§ **Page excerpt**:
________

Each year Tesseract Books chooses a team of editors from amongst the best of Canada’s writers, publishers and critics to select innovative and futuristic fiction and poetry from the leaders and emerging voices in Canadian speculative fiction.
Tesseracts Nine (New Canadian Speculative Fiction) expands the dimensions of speculative fiction experientially, with startling visions of the future by new and established Canadian authors.
Featuring twenty-three stories and poems by: Timothy J. Anderson, Sylvie Bérard, René Beaulieu, E. L. Chen, Candas Jane Dorsey, Pat Forde, Marg Gilks, Sandra Kasturi, Nancy Kilpatrick, Claude Lalumière, Anthony MacDonald, Jason Mehmel, Yves Meynard, Derryl Murphy, Rhea Rose, Dan Rubin, Daniel Sernine, Steve Stanton, Jerome Stueart, Sarah Totton, Élisabeth Vonarburg, Peter Watts, Allan Weiss, Alette J. Willis and Casey June Wolf.
Edited by Sunburst and World Fantasy Award winning authors Nalo Hopkinson and Geoff Ryman, Tesseracts Nine (New Canadian Speculative Fiction) showcases the very best in Canadian speculative fiction literature (including English translations of works by French-Canadian authors).

________

§ **Given records**:
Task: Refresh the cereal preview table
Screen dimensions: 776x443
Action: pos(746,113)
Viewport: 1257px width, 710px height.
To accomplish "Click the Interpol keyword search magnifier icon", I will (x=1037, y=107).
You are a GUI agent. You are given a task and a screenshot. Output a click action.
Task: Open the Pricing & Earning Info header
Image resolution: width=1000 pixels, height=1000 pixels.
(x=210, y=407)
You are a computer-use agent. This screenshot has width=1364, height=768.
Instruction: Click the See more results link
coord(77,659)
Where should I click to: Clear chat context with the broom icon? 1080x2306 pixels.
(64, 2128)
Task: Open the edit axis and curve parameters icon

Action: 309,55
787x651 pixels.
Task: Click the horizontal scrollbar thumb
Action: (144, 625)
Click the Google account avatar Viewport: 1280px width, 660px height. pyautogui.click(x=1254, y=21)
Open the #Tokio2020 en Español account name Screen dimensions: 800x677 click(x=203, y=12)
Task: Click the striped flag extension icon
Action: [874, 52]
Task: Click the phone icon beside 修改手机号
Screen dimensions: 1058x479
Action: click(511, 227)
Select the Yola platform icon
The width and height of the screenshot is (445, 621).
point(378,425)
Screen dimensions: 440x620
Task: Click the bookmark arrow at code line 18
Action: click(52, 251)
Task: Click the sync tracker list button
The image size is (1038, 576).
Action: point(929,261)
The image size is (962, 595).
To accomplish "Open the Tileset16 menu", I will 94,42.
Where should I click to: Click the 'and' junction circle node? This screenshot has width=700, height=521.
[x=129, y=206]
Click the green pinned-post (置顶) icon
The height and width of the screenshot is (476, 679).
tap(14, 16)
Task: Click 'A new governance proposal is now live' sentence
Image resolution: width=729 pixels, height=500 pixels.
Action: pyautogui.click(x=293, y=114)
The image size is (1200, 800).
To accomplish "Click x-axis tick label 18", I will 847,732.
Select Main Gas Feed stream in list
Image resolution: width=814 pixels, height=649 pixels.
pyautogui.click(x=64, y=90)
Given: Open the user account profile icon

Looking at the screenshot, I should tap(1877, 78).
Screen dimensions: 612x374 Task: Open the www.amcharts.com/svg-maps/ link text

________

§ **Complete the following**:
1. According to the Tesseracts Nine description, who edited the anthology?
2. Extend the Tesseracts Nine description with a few more sentences that follow on from its final sentence.

§ **Answers per task**:
1. Nalo Hopkinson and Geoff Ryman

2.
About the editors:
Nalo Hopkinson
Nalo Hopkinson is the author of three novels (Brown Girl in the Ring, Midnight Robber and The Salt Roads) and a short story collection (Skin Folk). She has edited two anthologies of fiction and co-edited two more. She is the recipient of the Sunburst Award for Canadian Literature of the Fantastic, the World Fantasy Award, and the Gaylactic Spectrum Award, and at this writing is currently short listed for the Hurston/Wright Legacy Award for Black Writing. She thinks plurality rocks. [MORE]
Geoff Ryman
Geoff Ryman is an award winning author who has received a number of awards including the World Fantasy Award and the British Science Fiction Association Award for his novella "Unconquered Country", the Arthur C. Clarke Award and the John W. Campbell Memorial Award for "The Child Garden", the Eastercon Award for "Was" and the Philip K Dick Award for "253 - the Print Remix".[MORE]
About the Series:
Awards:
Aurora
Award
WINNER
(2006)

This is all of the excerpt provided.